Overpopulation destroys quality of life. You can't fix that by throwing more technology at the problem. Technology isn't going to make more nice beachfront property accessible and affordable for middle class family vacations. Technology isn't going to make more high grade wild tuna, or quiet walks in empty woods.

2 comments

No. But declining populations destroys quality of life.

With an ageing population you need someone to "work" in order to cover state-subsidised health care, housing, unemployment, pensions and other living costs for those that are still alive but not working.

And technology can absolutely solve a lot of problems. Being able to grow commercial quantities of meat in laboratories will change the world overnight. As will revolutionising public transportation, power grids, storage technologies, cars etc.

Populations are contracting because of overpopulation. I think it's clear we're in the later phases of Calhoun's rat experiments, where overcrowding sent rat birth rates crashing. In the human context I think the "overcrowding" stress includes the ever increasing complexity and flux of the society. There's not a techno/policy fix. This is a self-correcting problem that should be left alone. Fertility peaked in the industrialized world many years ago because the lands are full. Allowing immigration has been a mistake.

A contracting population is clearly a big problem for the capital class. It's bad for stock and bond holders, employers of labor, politicians, and I guess people who made poor retirement preparations. But I don't buy that it's a problem for workers Joe and Jane Blow. They eventually get cheap, high quality housing, and are more inclined to start a family.

Anyway, I also think the various futurist techno fantasies are wrong. Unless liquid thorium reactors or such-like come online next month we're entering an age of permanently escalating energy and food costs. Technology still runs on energy. The Jetsons future of electric cars and soylent for growing billions is not going to happen. The future for most is bicycles with rice and beans.

Allowing immigration has been a mistake.

Yeah, I got mine. Fuck all those foreigners whose ancestors didn't get here fast enough.

It's a nation, not a charity operation.
Who's asking you to pay for anything?

If you're concerned about the purity of your nation there's no need to be a stereotypical liberal about it either. Allow me to present a policy package that costs the state basically nothing and improves the lives of many not currently within the borders of your state.

1. Move from jus soli to jus sanguinus; no one without a parent who is a citizen of the state automatically becomes a citizen.

2. Any foreigner convicted of any crime gets deported. One may wish to have different visa categories for foreigners of a higher class/who have more money. The big thing is that it be clear that begging, petty theft and homelessness are deportable offences.

3. After five years you can either go home with all the money you paid in taxes/social security minus an actuarial average of your cost to the state or you can stay and forfeit it. South Korea does something roughly similar and it works pretty well at discouraging settlement.

If you're feeling really humanitarian you can allow third generation non-citizen residents over 30 an opportunity to naturalise.

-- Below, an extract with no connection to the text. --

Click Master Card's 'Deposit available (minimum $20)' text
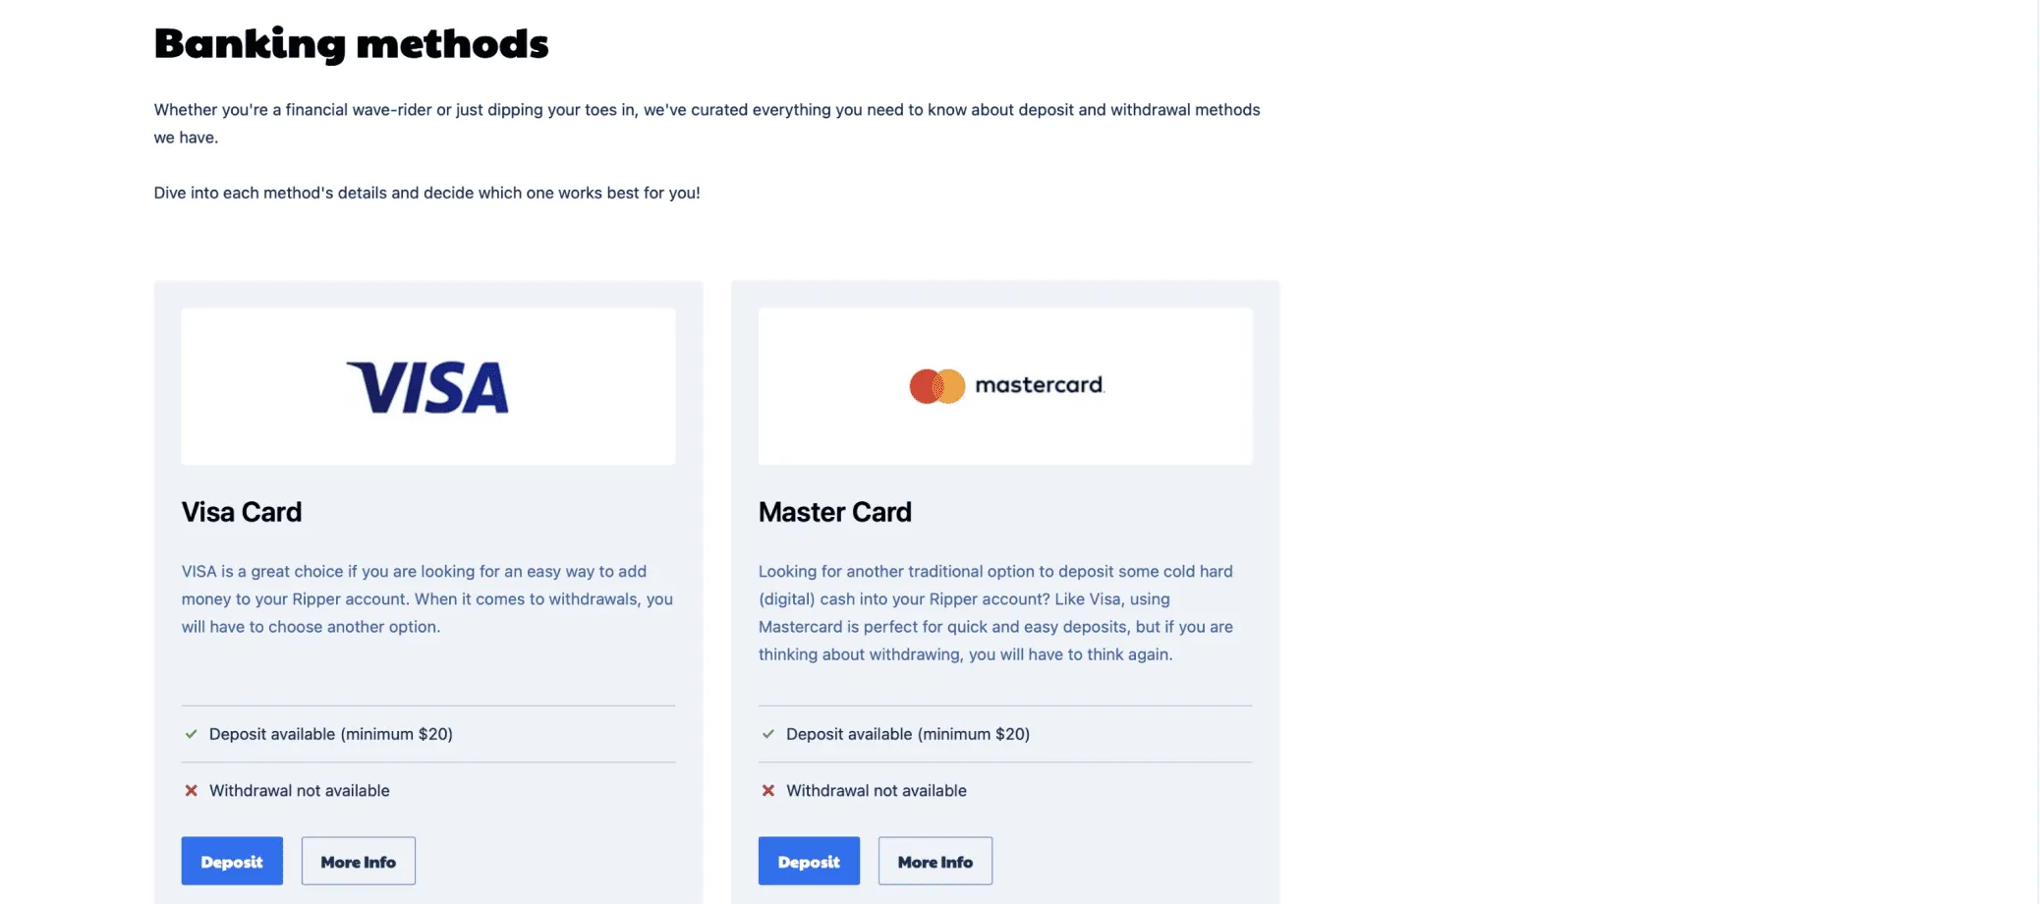 (908, 734)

In many countries we are not allowed to effect this policy. Instead the government lets as many low-quality labour as they want on whatever terms and then turn a blind eye on it.
We should invent a huge space water boiler; this way we can warm up nothern coasts of Canada and Russia and get nearly unlimited beach front.

In Stanislaw Lem's book the main character lived on Greenland warmed up from space to allow subtropical climate. I guess this idea will cause any environmentally-aware hipster from California to have a heart attack.